**SUPPLIED PASSAGE**
After using the toilet, there’s something you should do before flushing: Shut the toilet lid! That’s because the force of water rushing from the bowl blasts a germ-filled mist containing pee and poo particles into the air.
Scientists have known about this phenomenon, called a toilet plume, for decades. However, it wasn’t well understood until recently. That’s because toilet plumes are invisible . . . or they were, until a team of researchers came up with a bright idea for studying them. They used a laser to illuminate the air above an open toilet bowl. When they flushed, the concentrated beam of light reflected off the particles that shot out of the toilet, revealing them in gross detail. “There was stunned silence in the room,” says John Crimaldi, a civil and environmental engineer at the University of Colorado Boulder who was part of the team. “We had no idea that we would see this eruption shooting almost 2 meters (6 feet) in the air.”
Toilet water contains disease-causing microbes like bacteria and viruses, says Crimaldi. “Now we know where those pathogens go when you flush.” Larger droplets settle on surfaces you might touch, like counters and doorknobs. Smaller ones float around in the air for minutes or hours, where you might breathe them in. And while closing the lid blocks some germs from escaping, the researchers say doing so doesn’t stop every particle.
Scientists aren’t sure how likely it is that pathogens in a toilet plume will make you sick. But now there’s no doubt that when you flush, droplets containing human waste will spray all over the place if you don’t close the lid.

**DATA**
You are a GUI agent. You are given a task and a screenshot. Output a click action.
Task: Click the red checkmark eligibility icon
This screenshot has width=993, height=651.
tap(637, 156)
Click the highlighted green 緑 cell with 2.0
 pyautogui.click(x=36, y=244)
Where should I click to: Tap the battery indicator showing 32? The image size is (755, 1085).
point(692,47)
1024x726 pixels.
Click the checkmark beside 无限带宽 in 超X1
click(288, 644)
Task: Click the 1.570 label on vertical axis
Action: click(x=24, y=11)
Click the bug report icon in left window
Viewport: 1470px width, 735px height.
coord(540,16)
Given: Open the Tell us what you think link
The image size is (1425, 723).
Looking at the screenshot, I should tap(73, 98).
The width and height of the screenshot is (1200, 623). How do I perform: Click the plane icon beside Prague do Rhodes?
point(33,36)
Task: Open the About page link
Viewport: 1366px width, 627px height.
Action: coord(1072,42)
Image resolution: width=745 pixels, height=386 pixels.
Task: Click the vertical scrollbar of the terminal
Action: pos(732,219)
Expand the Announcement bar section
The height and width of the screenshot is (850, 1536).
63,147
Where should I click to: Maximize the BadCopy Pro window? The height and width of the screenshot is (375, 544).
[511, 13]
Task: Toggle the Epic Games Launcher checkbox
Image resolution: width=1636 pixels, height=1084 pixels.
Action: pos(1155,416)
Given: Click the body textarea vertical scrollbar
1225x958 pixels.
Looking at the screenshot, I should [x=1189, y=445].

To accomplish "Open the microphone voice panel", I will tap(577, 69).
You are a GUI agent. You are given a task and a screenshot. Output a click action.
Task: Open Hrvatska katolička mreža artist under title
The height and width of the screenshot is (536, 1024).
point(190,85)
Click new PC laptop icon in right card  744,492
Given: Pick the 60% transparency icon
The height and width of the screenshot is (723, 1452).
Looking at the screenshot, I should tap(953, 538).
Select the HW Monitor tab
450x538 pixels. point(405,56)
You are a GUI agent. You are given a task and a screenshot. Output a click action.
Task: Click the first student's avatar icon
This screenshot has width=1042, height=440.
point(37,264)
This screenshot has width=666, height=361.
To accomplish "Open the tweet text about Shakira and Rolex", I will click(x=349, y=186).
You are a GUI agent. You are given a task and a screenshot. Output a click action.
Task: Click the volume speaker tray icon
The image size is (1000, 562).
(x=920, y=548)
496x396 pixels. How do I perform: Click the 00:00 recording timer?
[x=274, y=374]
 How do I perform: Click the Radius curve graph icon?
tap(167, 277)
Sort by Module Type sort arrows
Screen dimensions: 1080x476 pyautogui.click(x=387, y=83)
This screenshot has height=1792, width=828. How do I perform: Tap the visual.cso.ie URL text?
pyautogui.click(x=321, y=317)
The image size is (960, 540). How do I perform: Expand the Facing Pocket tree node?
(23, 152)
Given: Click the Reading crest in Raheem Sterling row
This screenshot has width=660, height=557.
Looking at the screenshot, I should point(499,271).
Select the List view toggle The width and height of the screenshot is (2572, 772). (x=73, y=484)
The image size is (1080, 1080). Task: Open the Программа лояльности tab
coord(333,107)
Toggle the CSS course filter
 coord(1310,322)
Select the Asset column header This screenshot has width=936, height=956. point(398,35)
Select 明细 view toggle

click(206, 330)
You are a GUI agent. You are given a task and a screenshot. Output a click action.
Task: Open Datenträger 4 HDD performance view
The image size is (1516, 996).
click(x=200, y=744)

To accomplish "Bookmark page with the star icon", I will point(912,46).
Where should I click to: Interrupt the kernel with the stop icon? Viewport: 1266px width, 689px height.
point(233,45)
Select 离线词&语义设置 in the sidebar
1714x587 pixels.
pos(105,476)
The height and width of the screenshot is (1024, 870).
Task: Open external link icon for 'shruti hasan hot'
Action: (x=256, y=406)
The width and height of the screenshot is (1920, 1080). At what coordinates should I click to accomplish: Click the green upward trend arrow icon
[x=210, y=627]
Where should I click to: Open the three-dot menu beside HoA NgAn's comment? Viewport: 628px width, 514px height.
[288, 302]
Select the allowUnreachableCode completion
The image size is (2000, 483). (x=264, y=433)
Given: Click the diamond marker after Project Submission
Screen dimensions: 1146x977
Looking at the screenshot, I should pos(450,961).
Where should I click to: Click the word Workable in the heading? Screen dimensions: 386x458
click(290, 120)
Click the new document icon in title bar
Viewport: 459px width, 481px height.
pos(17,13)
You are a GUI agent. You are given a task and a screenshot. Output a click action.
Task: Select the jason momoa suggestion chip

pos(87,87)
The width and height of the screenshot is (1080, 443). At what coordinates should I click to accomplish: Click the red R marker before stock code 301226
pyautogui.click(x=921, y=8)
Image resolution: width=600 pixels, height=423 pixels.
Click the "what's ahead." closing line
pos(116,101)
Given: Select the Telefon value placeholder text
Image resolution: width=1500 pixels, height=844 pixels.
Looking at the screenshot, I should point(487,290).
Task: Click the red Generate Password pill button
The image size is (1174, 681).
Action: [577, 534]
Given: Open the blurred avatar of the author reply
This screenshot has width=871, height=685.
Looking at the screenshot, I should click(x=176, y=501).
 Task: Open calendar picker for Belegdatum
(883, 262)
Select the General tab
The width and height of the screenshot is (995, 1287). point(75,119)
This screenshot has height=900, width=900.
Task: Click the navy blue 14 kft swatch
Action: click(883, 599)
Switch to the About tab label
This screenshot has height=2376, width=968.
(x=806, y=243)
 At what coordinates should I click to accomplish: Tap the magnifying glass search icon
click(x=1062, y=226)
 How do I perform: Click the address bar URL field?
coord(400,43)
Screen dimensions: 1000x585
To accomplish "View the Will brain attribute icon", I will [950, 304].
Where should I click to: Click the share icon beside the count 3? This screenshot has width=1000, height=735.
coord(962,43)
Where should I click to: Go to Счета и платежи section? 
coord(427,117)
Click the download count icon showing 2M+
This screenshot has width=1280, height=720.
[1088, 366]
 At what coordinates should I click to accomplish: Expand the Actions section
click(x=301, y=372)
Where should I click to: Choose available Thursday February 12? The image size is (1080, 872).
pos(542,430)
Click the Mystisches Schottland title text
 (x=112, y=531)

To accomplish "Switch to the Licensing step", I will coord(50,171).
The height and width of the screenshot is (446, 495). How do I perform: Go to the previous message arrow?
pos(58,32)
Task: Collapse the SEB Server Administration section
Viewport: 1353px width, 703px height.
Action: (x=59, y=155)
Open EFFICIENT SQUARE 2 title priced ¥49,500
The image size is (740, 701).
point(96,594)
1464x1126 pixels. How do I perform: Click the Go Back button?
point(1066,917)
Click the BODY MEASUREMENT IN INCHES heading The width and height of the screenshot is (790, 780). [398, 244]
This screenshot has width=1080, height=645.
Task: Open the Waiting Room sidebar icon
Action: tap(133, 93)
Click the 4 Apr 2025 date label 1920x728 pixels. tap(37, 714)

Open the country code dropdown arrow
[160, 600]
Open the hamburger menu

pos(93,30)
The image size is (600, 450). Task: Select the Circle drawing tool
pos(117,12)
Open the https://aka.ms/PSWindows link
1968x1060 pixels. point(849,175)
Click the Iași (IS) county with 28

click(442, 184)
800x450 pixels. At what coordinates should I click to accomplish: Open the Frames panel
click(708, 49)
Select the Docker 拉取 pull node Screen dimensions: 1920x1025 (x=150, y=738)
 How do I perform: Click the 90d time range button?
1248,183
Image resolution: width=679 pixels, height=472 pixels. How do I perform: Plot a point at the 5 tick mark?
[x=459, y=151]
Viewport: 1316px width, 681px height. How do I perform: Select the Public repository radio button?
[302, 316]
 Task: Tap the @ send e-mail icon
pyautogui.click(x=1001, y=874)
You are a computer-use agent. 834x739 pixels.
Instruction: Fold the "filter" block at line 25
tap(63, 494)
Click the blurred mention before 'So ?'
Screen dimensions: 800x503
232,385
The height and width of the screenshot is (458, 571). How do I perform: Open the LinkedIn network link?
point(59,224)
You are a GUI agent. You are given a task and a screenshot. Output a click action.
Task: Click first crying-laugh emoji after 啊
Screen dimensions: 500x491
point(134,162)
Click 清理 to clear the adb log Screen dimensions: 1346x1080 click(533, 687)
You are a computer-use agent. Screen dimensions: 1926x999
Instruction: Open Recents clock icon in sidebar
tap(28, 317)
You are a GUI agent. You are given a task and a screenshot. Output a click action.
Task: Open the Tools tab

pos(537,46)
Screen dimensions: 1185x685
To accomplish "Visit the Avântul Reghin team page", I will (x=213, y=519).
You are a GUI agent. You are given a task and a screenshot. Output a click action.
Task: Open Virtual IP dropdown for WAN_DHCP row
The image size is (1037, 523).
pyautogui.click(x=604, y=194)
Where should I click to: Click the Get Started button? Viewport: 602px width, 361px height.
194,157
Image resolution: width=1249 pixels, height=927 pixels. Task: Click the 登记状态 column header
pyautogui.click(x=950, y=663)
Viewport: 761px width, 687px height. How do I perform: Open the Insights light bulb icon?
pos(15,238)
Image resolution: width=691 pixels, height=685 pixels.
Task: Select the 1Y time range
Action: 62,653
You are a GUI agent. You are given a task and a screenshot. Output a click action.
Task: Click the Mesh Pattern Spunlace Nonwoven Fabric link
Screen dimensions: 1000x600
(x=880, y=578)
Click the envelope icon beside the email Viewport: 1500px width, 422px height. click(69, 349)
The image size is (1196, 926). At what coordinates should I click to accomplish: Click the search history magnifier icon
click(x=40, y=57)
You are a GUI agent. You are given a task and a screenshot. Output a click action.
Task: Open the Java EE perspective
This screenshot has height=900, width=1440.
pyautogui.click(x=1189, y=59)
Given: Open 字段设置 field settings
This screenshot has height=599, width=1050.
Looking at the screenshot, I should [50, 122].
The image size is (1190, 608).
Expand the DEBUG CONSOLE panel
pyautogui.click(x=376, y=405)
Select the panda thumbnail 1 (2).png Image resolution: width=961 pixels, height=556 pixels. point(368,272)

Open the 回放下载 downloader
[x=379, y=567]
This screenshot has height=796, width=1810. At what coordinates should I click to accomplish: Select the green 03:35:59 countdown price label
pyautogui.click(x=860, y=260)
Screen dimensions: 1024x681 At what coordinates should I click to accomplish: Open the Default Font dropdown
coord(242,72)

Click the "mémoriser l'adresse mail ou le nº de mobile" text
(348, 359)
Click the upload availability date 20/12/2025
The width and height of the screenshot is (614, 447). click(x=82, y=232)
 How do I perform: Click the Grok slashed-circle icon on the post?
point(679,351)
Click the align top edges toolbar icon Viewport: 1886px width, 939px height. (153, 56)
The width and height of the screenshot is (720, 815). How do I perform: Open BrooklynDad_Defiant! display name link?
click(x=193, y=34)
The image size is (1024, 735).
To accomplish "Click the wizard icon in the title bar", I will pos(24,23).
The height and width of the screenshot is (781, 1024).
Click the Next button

**TASKS**
[A] Rewrite the paragraph of the toilet plume passage that begins "Toilet water contains disease-causing microbes" as a short list that keeps its main facts.
[B] Copy out the toilet plume passage starting at "After using the" and ending at "into the air.", and substitute "spray" for "mist".
The entries have nothing to do with the toilet plume passage.

**ACTIVITY ANSWERS**
[A]
- Toilet water holds disease-causing microbes such as bacteria and viruses.
- Larger droplets land on surfaces people may touch, like counters and doorknobs.
- Smaller droplets float in the air for minutes or hours, where they may be breathed in.
- Closing the lid blocks some germs but doesn't stop every particle.

[B]
After using the toilet, there’s something you should do before flushing: Shut the toilet lid! That’s because the force of water rushing from the bowl blasts a germ-filled spray containing pee and poo particles into the air.